Saved entries »

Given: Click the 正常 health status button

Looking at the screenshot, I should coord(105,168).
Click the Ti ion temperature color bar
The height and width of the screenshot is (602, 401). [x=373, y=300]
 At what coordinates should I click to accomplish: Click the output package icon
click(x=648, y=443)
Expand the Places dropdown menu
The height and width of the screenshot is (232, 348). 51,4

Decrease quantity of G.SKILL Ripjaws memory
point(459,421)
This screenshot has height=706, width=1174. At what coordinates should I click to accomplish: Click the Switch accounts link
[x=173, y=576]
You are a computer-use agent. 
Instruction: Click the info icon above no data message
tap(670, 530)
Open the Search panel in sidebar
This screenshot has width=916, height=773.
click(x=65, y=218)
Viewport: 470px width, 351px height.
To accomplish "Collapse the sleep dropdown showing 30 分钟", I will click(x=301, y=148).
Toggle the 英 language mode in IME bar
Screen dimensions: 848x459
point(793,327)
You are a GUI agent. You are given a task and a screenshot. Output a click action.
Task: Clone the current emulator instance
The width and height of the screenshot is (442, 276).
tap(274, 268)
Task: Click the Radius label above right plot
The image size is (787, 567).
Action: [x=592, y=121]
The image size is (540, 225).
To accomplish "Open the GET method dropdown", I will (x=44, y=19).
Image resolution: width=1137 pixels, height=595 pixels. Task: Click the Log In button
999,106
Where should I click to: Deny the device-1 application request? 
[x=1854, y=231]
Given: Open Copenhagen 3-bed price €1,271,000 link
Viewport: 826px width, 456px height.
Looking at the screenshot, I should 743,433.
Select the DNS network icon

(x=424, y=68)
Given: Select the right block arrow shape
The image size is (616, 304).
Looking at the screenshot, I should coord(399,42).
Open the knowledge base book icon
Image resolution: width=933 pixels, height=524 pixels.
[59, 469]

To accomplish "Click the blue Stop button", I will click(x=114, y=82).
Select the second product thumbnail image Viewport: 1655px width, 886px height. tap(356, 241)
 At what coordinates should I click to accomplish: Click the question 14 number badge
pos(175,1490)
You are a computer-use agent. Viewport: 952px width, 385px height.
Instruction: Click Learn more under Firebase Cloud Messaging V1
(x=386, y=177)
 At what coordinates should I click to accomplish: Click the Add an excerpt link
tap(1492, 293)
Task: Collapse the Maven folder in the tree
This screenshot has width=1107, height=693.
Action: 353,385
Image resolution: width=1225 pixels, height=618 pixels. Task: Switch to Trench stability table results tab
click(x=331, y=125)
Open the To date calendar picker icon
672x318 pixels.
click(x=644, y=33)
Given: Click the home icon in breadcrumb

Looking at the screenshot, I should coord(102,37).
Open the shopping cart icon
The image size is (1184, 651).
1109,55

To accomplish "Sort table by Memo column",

WHAT IS EXPECTED » Copy every line of the data that carries the word "will".

REPLY »
To accomplish "Collapse the sleep dropdown showing 30 分钟", I will click(x=301, y=148).
To accomplish "Open the GET method dropdown", I will (x=44, y=19).
To accomplish "Click the blue Stop button", I will click(x=114, y=82).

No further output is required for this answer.